If a class has both an old prior and a new prior of zero, then it is omitted from the computations. If a class has a zero old prior, you might not assign it a positive new prior, since that would cause a division by zero. Prior probabilities might not be missing or negative. They must sum to a positive value. If the priors do not sum to one, they are automatically adjusted to do so by dividing each prior by the sum of the priors.

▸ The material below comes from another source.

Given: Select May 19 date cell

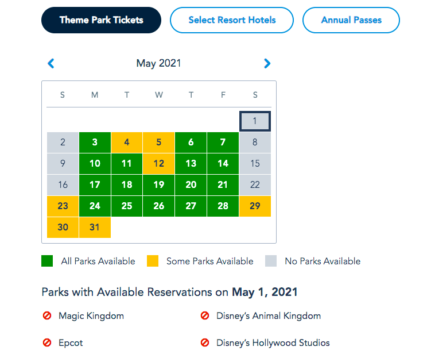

A class might have a zero prior probability, but if you use PROC DECIDE to update posterior probabilities, any case having a nonzero posterior corresponding to a zero prior will cause the results for that case to be set to missing values.
To summarize, prior probabilities do not affect:
  • Estimating parameters in the Regression node.
  • Learning weights in the Neural Network node.
  • Growing (as opposed to pruning) trees in the Decision Tree node unless you configure the property Use Prior Probability in Split Search.
  • Residuals, which are based on posteriors before adjustment for priors, except in the Decision Tree node if you choose to use prior probabilities in the split search.
  • Error functions such as deviance or likelihood, except in the Decision Tree node if you choose to use prior probabilities in the split search.
  • Fit statistics such as MSE based on residuals or error functions, except in the Decision Tree node if you choose to use prior probabilities in the split search.
Prior probabilities do affect:
  • Posterior probabilities
  • Classification
  • Decisions
  • Misclassification rate
  • Expected profit or loss
  • Profit and loss summary statistics, including the relative contribution of each class.
Prior probabilities will by default affect the following processes if and only if there are two or more decisions in the decision matrix:
  • Choice of models in the Regression node
  • Early stopping in the Neural Network node
  • Pruning trees in the Tree node.